• **Assigned task 1**
From the passage on earthquake liquefaction research, extract the stretch from "Researchers from the" through "creating sand boils.".
• **Assigned task 2**
List the fields of engineering named in the department title given in the passage on earthquake liquefaction research.

### Passage

Researchers from the University of Texas at Austin's Cockrell School of Engineering are developing ground-improvement methods to help increase the resilience of homes and low-rise structures built on top of soils prone to liquefaction during strong earthquakes.

Findings will help improve the safety of structures in Christchurch and the Canterbury region in New Zealand, which were devastated in 2010 and 2011 by a series of powerful earthquakes. Parts of Christchurch were severely affected by liquefaction, in which water-saturated soil temporarily becomes liquid-like and often flows to the surface creating sand boils.

"The 2010-2011 Canterbury earthquakes in New Zealand have caused significant damage to many residential houses due to varying degrees of soil liquefaction over a wide extent of urban areas unseen in past destructive earthquakes," said Kenneth Stokoe, a professor in the Department of Civil, Architectural and Environmental Engineering. "One critical problem facing the rebuilding effort is that the land remains at risk of liquefaction in future earthquakes. Therefore, effective engineering solutions must be developed to increase the resilience of homes and low-rise structures."

######
### Supplied records

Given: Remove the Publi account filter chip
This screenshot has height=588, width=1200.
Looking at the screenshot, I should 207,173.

######
### Supplied records

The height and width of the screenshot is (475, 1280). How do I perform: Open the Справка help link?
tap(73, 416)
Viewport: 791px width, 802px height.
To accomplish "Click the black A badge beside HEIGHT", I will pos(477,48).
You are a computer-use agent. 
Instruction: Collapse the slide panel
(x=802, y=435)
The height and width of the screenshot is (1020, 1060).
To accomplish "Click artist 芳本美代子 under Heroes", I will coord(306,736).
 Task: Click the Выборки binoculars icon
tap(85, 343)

######

• **Answer space 1**
Researchers from the University of Texas at Austin's Cockrell School of Engineering are developing ground-improvement methods to help increase the resilience of homes and low-rise structures built on top of soils prone to liquefaction during strong earthquakes.

Findings will help improve the safety of structures in Christchurch and the Canterbury region in New Zealand, which were devastated in 2010 and 2011 by a series of powerful earthquakes. Parts of Christchurch were severely affected by liquefaction, in which water-saturated soil temporarily becomes liquid-like and often flows to the surface creating sand boils.

• **Answer space 2**
Civil, Architectural, Environmental